Stored data entries:
::::
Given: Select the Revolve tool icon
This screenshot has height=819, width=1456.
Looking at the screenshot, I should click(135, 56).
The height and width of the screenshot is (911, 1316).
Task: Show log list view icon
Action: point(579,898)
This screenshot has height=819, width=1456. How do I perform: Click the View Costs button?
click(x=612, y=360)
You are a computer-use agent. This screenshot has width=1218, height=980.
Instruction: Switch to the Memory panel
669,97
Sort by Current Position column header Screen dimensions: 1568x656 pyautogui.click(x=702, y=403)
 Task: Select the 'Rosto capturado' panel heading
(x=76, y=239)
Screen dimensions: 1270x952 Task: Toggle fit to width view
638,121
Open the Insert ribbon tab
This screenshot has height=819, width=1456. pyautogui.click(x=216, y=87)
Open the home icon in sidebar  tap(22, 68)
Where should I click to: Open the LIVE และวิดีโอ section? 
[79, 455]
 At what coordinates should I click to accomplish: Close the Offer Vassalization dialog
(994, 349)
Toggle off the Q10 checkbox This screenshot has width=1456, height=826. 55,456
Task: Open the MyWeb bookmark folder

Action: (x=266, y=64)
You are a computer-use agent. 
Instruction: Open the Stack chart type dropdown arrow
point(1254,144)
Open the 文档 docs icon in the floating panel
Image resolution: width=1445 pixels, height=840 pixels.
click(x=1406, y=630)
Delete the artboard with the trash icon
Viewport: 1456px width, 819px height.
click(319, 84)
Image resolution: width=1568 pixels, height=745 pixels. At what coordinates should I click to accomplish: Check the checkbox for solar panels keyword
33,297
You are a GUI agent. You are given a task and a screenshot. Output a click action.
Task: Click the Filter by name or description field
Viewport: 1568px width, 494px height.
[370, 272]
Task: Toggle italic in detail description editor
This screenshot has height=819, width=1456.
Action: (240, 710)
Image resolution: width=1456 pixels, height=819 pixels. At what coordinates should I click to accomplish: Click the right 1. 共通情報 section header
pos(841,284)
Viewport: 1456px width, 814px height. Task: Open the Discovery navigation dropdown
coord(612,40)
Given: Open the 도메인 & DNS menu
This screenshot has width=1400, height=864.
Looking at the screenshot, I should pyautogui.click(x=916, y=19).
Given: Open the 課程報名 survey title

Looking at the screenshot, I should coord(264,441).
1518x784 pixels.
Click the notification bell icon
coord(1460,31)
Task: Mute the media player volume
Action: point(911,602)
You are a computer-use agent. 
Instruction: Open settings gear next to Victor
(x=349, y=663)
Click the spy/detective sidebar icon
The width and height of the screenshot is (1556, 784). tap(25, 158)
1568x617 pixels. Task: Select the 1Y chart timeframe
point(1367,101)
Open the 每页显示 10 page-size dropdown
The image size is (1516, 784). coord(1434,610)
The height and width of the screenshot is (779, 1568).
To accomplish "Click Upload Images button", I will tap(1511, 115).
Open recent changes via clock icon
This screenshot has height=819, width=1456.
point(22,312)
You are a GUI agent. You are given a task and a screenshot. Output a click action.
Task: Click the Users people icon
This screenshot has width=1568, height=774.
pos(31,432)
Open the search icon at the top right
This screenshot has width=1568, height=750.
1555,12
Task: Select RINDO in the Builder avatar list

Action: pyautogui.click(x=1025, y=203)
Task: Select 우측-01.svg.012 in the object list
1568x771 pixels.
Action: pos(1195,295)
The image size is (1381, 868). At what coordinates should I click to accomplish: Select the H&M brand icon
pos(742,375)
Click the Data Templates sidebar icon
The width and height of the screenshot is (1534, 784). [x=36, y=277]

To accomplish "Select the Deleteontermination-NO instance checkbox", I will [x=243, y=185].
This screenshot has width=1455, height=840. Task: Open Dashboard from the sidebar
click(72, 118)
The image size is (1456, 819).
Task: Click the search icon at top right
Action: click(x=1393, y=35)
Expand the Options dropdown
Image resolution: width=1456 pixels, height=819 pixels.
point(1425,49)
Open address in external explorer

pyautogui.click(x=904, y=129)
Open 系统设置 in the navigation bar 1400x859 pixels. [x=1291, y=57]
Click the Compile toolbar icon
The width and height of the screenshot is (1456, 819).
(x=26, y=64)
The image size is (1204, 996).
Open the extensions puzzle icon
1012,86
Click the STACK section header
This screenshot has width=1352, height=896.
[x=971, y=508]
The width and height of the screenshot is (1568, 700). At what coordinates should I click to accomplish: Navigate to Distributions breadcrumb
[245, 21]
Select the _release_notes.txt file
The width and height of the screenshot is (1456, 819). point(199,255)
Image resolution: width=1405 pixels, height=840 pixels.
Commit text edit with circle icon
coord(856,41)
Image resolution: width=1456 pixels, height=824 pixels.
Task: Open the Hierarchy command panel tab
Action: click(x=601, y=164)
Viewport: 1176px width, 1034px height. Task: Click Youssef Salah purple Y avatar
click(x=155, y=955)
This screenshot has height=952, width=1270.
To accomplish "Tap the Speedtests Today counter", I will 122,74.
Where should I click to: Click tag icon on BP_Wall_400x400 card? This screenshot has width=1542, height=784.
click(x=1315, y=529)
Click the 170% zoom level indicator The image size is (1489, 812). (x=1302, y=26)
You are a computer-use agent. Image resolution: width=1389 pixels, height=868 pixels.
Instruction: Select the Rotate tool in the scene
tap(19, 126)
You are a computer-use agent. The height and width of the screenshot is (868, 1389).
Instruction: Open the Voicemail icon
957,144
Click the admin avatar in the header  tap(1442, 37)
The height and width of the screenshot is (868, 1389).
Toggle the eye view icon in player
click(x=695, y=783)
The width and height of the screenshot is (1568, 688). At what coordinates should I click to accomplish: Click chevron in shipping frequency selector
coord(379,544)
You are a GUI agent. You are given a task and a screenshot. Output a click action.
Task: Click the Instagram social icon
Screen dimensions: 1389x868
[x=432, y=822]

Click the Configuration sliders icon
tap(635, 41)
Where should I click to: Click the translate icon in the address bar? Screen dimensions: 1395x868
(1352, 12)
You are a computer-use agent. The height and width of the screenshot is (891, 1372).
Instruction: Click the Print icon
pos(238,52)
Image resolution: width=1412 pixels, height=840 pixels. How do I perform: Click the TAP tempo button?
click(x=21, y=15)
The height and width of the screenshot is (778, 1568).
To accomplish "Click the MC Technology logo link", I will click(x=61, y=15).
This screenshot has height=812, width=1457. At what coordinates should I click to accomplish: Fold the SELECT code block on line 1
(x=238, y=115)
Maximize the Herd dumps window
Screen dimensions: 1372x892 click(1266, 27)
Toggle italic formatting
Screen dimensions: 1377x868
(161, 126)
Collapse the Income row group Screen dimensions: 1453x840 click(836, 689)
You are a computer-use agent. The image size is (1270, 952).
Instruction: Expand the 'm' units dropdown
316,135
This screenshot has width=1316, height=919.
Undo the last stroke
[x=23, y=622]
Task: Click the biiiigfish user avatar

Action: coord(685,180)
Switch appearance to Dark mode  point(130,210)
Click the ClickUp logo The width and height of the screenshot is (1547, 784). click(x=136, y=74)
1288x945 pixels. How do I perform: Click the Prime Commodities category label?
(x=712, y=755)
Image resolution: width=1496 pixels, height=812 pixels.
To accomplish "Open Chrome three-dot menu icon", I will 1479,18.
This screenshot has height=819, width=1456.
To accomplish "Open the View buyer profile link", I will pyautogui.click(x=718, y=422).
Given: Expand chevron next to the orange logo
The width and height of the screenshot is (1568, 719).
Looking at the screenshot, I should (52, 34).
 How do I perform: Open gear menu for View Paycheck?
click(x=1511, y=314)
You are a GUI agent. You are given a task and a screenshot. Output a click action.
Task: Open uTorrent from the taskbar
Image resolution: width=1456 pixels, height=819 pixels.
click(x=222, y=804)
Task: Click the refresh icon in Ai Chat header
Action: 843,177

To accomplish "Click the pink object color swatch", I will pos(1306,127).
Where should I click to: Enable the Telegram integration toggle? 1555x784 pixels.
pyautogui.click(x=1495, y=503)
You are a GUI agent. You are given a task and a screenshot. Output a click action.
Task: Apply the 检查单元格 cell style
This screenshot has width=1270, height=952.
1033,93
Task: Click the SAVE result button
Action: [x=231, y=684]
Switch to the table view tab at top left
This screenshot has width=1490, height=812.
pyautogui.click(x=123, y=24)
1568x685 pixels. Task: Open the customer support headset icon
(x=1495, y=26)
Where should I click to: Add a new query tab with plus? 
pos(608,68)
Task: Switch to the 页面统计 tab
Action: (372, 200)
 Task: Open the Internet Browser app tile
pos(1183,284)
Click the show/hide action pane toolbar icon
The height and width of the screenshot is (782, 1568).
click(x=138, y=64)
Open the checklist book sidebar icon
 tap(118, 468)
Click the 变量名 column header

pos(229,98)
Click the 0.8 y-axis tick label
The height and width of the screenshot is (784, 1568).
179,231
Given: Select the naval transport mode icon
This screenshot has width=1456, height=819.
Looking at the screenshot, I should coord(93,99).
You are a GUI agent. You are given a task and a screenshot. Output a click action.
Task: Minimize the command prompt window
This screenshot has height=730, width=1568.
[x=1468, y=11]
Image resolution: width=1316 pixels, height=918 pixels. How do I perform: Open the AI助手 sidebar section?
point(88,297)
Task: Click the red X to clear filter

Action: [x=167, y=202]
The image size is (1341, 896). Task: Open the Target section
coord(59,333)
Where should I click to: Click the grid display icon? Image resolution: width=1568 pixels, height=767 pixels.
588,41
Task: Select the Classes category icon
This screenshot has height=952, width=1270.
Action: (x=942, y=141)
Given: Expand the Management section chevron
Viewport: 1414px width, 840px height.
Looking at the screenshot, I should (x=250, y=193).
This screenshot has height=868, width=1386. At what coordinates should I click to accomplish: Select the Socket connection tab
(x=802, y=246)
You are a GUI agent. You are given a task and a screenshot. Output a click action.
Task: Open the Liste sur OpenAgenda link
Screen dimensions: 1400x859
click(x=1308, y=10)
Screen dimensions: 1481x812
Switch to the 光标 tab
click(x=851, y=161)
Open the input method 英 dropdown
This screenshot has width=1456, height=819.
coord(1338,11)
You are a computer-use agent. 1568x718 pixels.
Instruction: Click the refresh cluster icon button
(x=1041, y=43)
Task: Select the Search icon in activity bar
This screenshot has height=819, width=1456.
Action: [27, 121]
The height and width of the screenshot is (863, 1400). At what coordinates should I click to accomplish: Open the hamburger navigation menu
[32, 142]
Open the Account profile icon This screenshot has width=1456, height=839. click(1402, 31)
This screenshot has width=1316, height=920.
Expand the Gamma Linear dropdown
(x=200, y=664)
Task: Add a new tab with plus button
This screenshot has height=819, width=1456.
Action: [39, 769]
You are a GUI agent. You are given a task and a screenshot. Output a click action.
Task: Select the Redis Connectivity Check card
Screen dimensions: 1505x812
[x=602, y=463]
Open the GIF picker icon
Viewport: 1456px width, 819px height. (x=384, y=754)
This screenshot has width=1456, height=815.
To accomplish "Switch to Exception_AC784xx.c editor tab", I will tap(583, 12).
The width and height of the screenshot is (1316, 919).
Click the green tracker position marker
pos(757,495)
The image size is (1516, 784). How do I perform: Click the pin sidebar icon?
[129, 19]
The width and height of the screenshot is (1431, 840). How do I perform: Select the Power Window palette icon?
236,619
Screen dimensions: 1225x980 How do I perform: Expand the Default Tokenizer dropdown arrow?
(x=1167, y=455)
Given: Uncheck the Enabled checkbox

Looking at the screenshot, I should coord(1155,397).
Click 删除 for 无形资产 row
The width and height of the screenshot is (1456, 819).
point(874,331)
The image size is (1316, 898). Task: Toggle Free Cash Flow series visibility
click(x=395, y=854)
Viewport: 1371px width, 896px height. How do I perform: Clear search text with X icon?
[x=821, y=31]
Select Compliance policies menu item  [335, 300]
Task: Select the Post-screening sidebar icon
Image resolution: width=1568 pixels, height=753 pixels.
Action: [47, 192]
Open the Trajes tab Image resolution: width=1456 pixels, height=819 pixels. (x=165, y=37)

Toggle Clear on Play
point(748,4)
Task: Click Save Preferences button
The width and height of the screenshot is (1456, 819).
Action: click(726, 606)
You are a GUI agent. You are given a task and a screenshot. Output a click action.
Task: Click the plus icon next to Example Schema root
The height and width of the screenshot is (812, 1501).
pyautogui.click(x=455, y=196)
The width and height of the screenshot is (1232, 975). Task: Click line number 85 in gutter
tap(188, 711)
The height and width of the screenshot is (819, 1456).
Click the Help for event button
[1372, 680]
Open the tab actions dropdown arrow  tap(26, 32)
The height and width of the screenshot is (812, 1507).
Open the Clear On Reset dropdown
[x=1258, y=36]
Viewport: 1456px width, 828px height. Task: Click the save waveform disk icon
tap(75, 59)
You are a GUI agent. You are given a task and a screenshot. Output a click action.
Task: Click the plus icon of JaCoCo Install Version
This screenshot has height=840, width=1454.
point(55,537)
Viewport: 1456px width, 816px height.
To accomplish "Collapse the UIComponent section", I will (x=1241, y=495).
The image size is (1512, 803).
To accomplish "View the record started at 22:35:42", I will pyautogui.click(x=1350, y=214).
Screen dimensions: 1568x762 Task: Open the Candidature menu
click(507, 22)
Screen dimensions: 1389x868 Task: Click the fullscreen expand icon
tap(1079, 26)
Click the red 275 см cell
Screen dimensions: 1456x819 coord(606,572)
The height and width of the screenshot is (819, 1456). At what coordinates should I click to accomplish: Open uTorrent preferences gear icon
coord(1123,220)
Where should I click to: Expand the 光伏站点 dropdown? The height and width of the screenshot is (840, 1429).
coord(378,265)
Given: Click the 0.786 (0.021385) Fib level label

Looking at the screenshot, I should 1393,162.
::::
Determine the number of lines in the data above that hold "will", and reply with that number alone.

10